There had been a church to the south of Prestonpans, since the 12th century which was administered by the canons of Holyrude Abbey but that church, situated in the vicinity of Northfield House was destroyed by the earl of Hertford in 1544 during the Rough Wooing campaign against the Scots following the Scots' refusal to allow Princess Mary of Scotland. (the to-be Mary, Queen of Scots) marry Henry's son, Prince Edward.

Notable ministers 

John Davidson, formerly of Liberton in Edinburgh was appointed first minister at the new church and financed the building of the church out of his own means. The land was gifted by the Hamilton family, the lairds of Preston. The Rev. Davidson was an outspoken man and was never afraid to criticise bishops when the need arose and even criticised the king, James VI of Scots. The good minister spent time in prison in Edinburgh in 1601 and, on his release, was banned from leaving the parish for life. The church, since 1596, has been served by 27 ministers. William Carlyle, father of Jupiter Carlyle, was minister at the time of the Battle of Prestonpans on September 21, 1745 and he wrote a report of the engagement having witnessed it from the church tower. William Bruce Cunningham was minister when the churches split in 1843. The Rev. J. Struthers was minister for 45 years around the end of the 19th century and the early 20th century. Moira Herkes was the first lady minister at Prestonpans when she arrived in 1988.

Changes 

The church was extensively refurbished in 1774 and again in 1891 forming the edifice we see today. Only the clock tower and some surrounding masonry remains from the original 1596 church; the outline of the original west gable end can still be seen inside the roof.
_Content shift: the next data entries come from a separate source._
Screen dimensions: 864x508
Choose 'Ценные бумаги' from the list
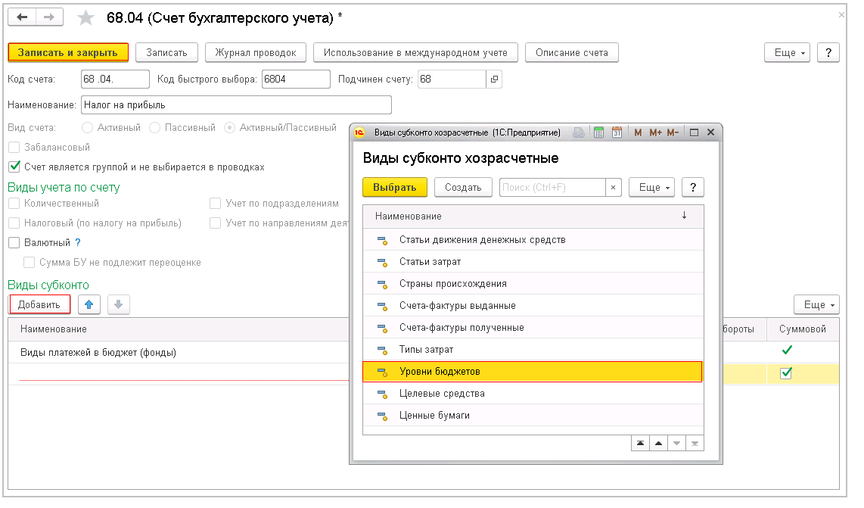pyautogui.click(x=434, y=415)
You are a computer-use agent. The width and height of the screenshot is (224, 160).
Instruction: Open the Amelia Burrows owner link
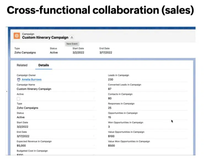(31, 79)
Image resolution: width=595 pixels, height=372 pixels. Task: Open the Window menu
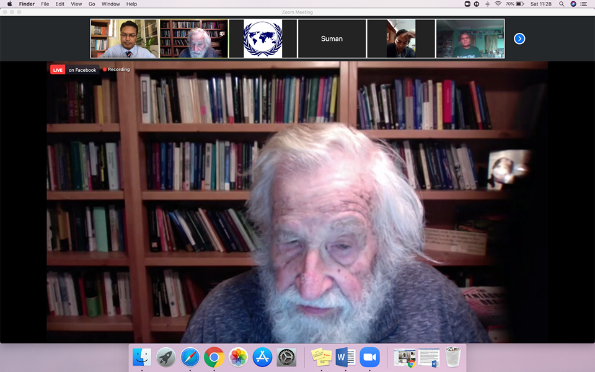point(110,4)
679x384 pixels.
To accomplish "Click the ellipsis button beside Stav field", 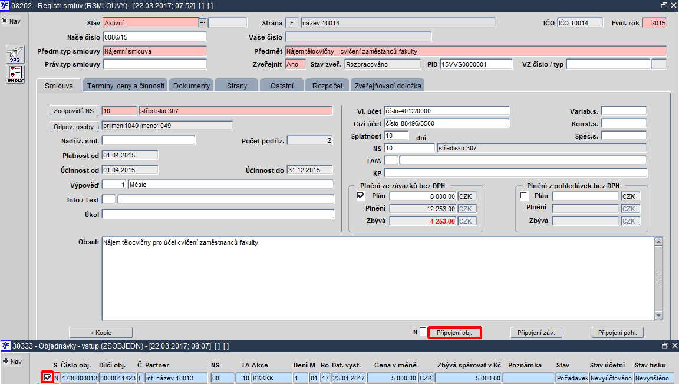I will tap(203, 23).
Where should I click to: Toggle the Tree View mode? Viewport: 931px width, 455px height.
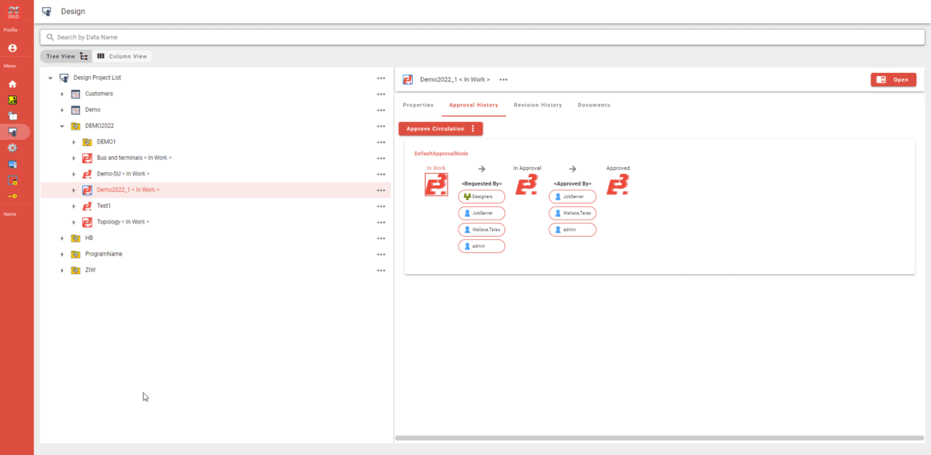[x=66, y=55]
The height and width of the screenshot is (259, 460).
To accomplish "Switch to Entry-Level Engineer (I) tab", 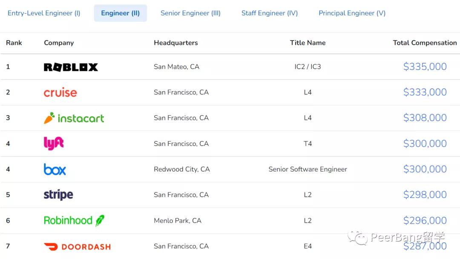I will [x=44, y=13].
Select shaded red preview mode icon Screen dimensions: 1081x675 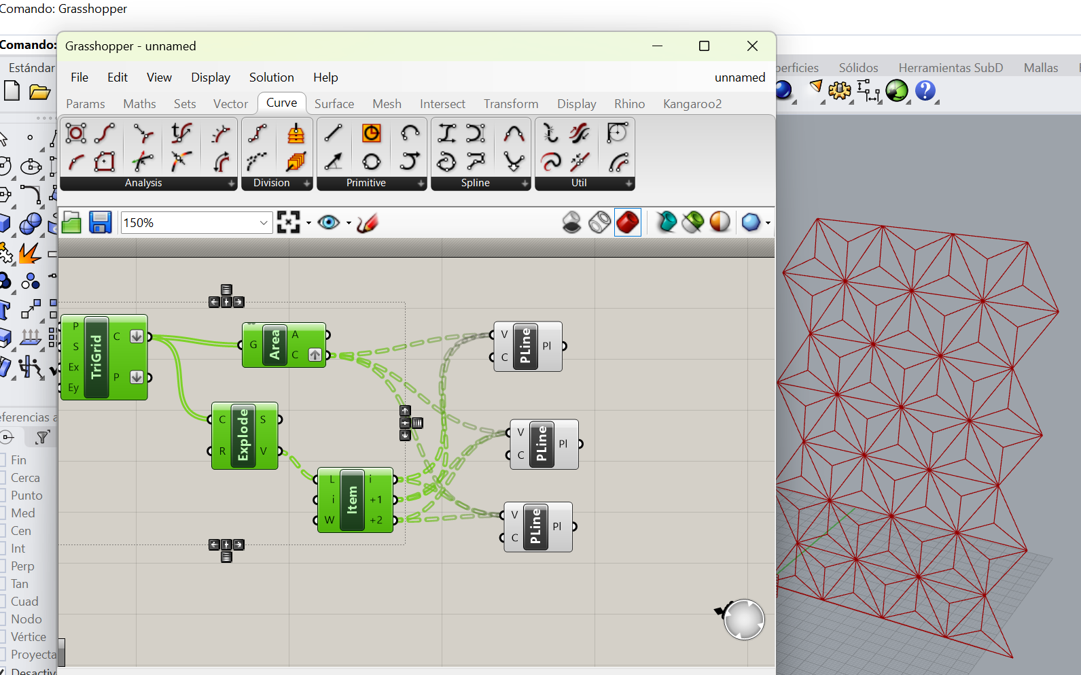[x=627, y=222]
There was a major rift in the Church of Scotland and, in 1843, many of the congregation left the church, then known by its original name, Preston Church. The dissidents, led by the incumbent minister William Bruce Cunningham, eventually built their own church, the Free Church of Scotland, later the United Free Church, in West Loan, just a few hundred yards from Preston Kirk. When the Church of Scotland and the United Free Church reunited in 1929, the former United Free Church congregation took the name Grange Church. Happily, the two congregations re-united in 1981 to form Prestongrange Parish Church.

There are many interesting and intriguing grave stones in the kirkyard where a number of former ministers and even soldiers from the Battle of Prestonpans are buried.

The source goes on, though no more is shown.